== RECORDS SHOWN ==

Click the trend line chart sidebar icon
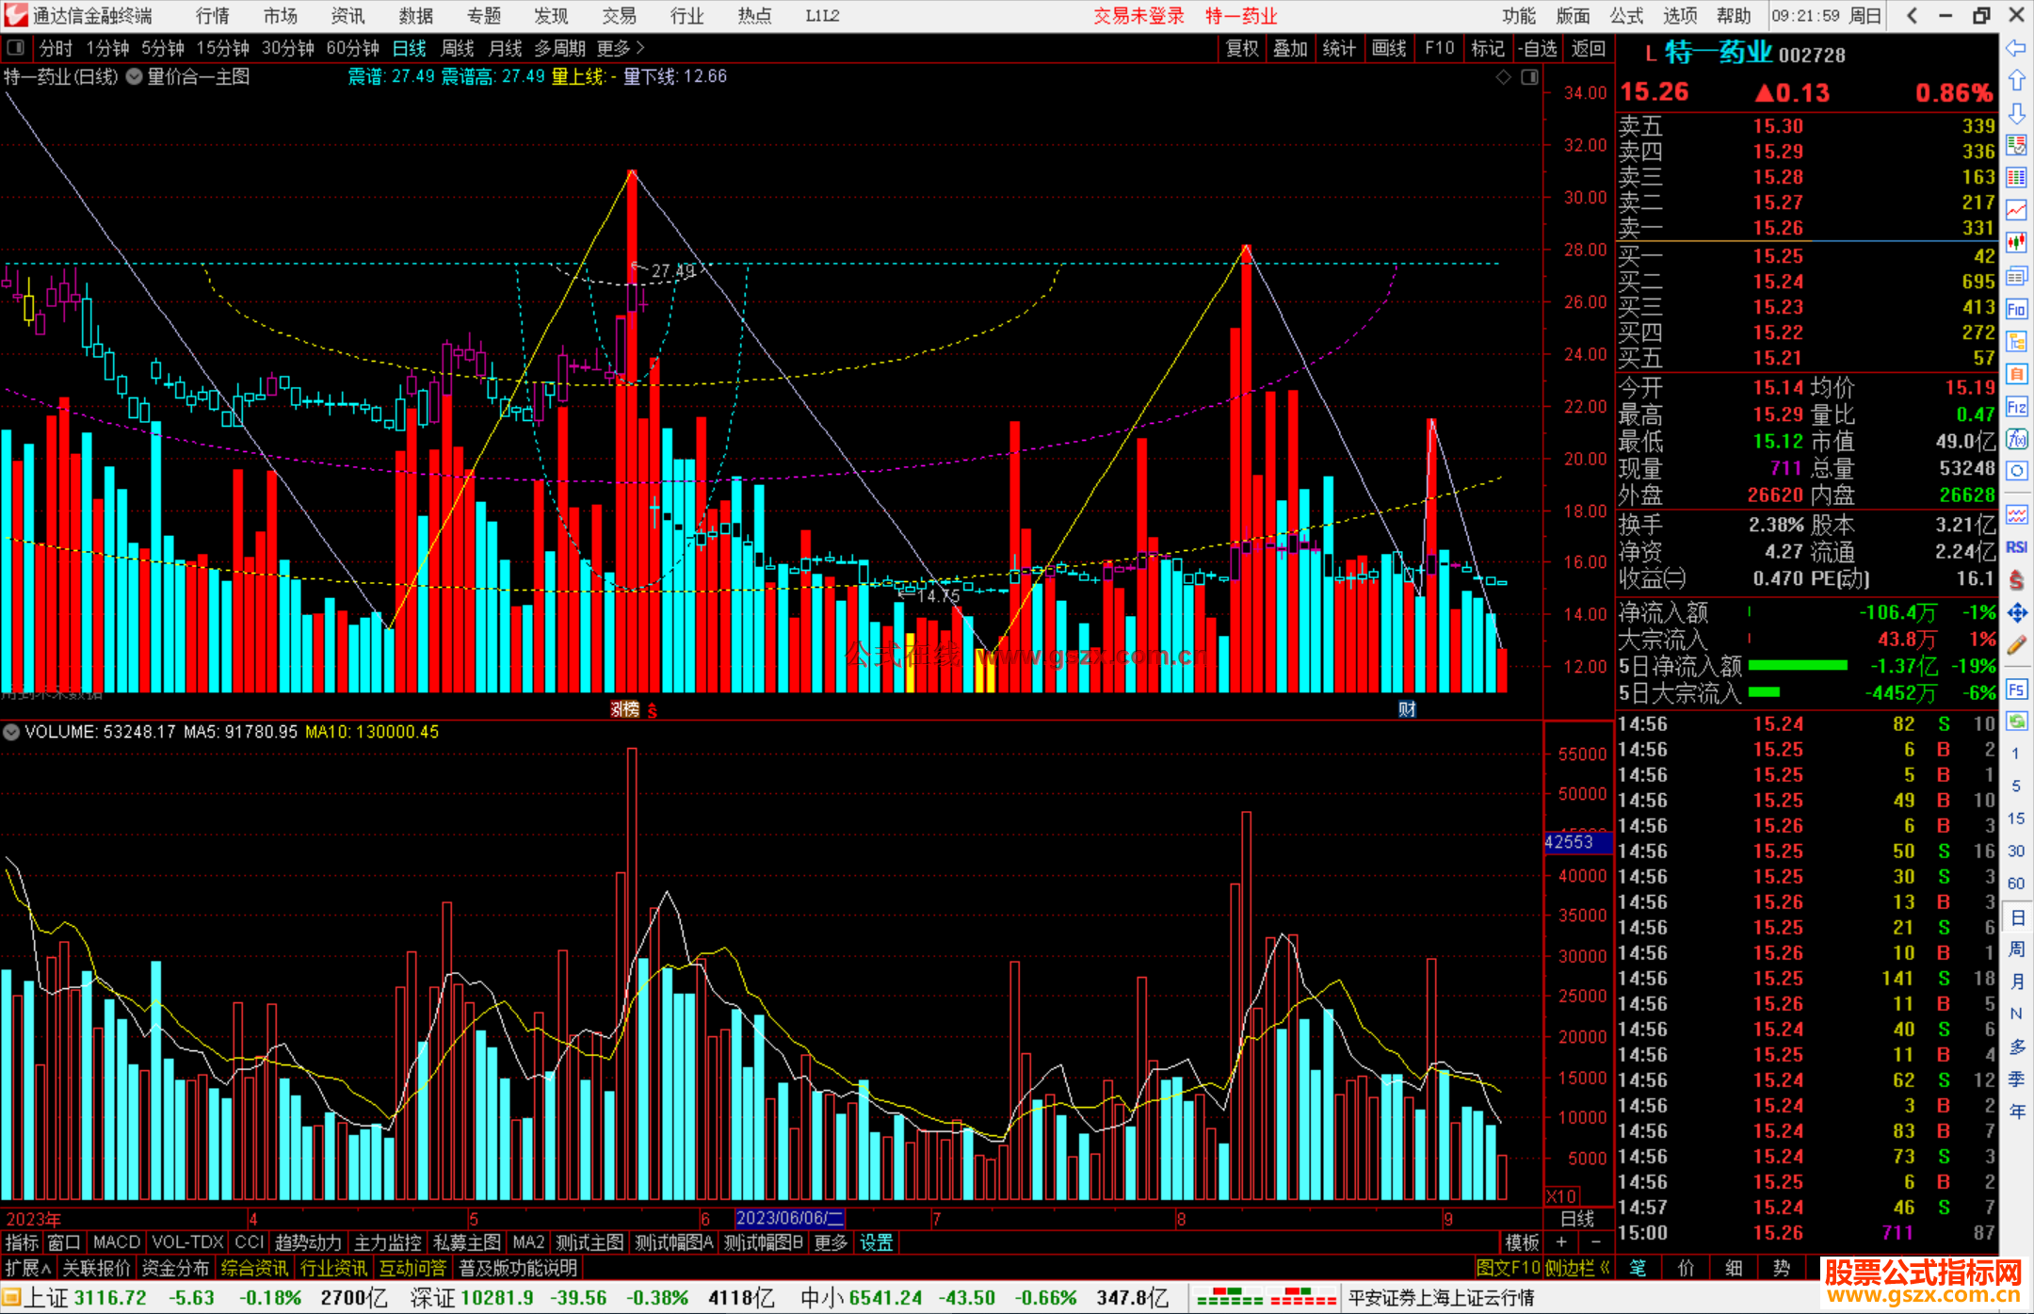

===
== RECORDS SHOWN ==

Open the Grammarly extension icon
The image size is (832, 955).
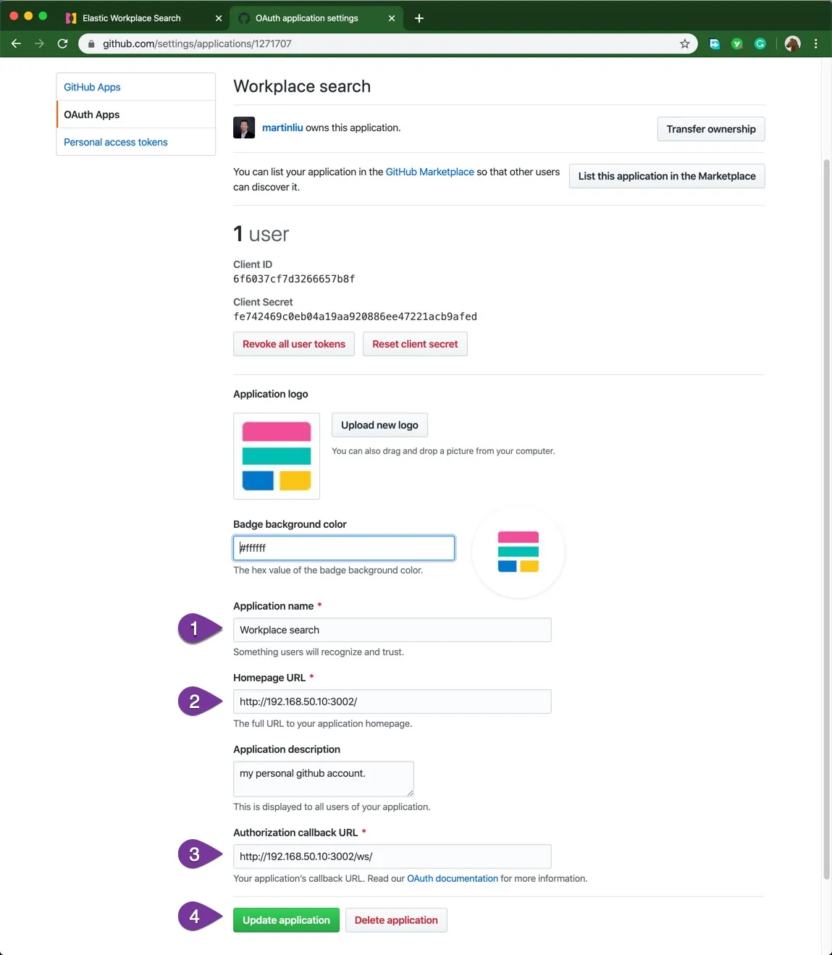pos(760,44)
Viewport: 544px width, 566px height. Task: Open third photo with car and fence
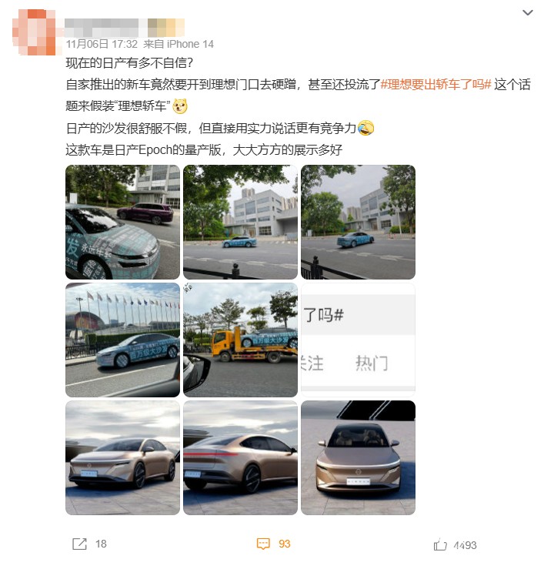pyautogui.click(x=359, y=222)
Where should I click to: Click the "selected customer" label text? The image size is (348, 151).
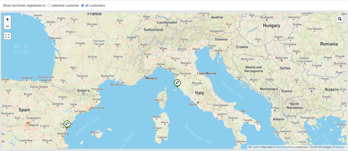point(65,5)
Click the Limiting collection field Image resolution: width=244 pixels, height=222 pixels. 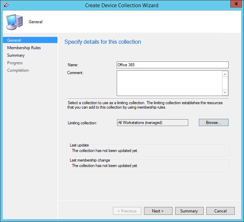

===
== RECORDS SHOWN ==

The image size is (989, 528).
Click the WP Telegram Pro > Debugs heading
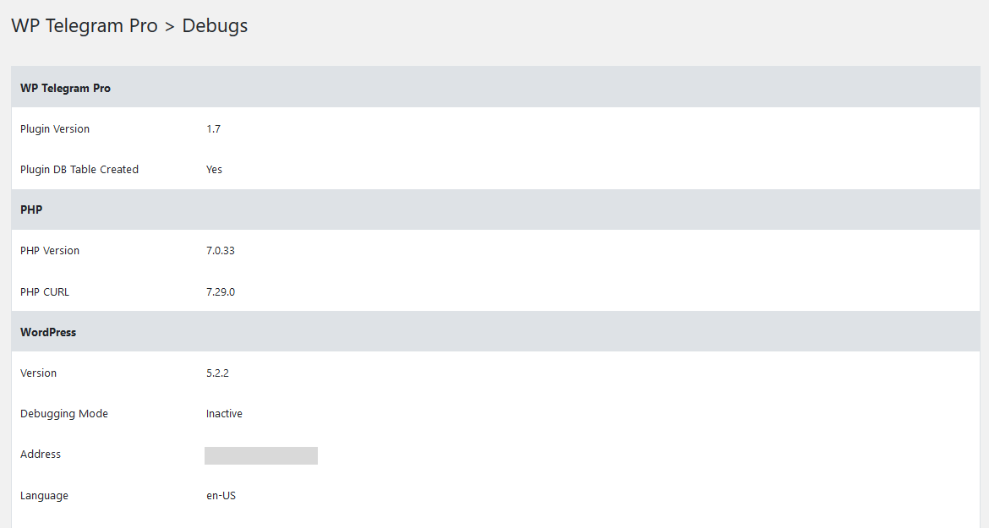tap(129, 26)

===

WORK INSTRUCTIONS
Please render the stretch of records from the line containing "Where should I" through the line containing "Click the Limiting" as a Markdown table with the columns Row and Line, skipping blank lines and leaving the pictures out.

WORKED SOLUTION
| Row | Line |
|---|---|
| 1 | Where should I click to: Click the "selected customer" label text? The image size is (348, 151). |
| 2 | point(65,5) |
| 3 | Click the Limiting collection field Image resolution: width=244 pixels, height=222 pixels.  |